More MS news articles for August 2002

The Role of Peripheral Benzodiazepine Receptors (PBRs) in CNS Pathophysiology

Curr Med Chem 2002 Aug;9(15):1411-5
Lang S.
Department of Neurology, General Hospital of Peoples, Liberation Army, Beijing, 100853, China.

The peripheral benzodiazepine receptors (PBRs) have been identified to bind selectively benzodiazepine ligands and an isoquinoline carboxamide derivative PK 11195 with high affinity.

PBRs are present in the central nervous system (CNS), peripheral tissues, and most organs in the human body.
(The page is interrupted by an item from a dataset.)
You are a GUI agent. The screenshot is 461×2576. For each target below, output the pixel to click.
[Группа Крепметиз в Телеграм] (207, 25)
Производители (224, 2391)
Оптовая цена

PBRs are different from the central benzodiazepine receptors (CBRs) related to the nerve cell membrane GABA(A) receptor and are thought to play several physiological and pathophysiological functions in the CNS and immune system due to their meanly localization in glial cells, the mitochondrial outer membrane of peripheral cells and blood leucocytes and to their important roles in steroidogenesis, cell proliferation and differentiation.

Recent research has shown that the density of PBRs is significanly increased in CNS several disorders, such as epilepsy, multiple sclerosis, cerebral ischemia, astrocytoma, brain injury and neurodegenerative diseases.Recent progress in the pharmacology of PBRs is reviewed here with respect to the functions in the brain and peripheral tissues including apoptosis, immune system modulation, seizure promotion, reactions of anticonvulsants on peripheral blood cells, and adverse drug reactions (ADR) of anticonvulsants.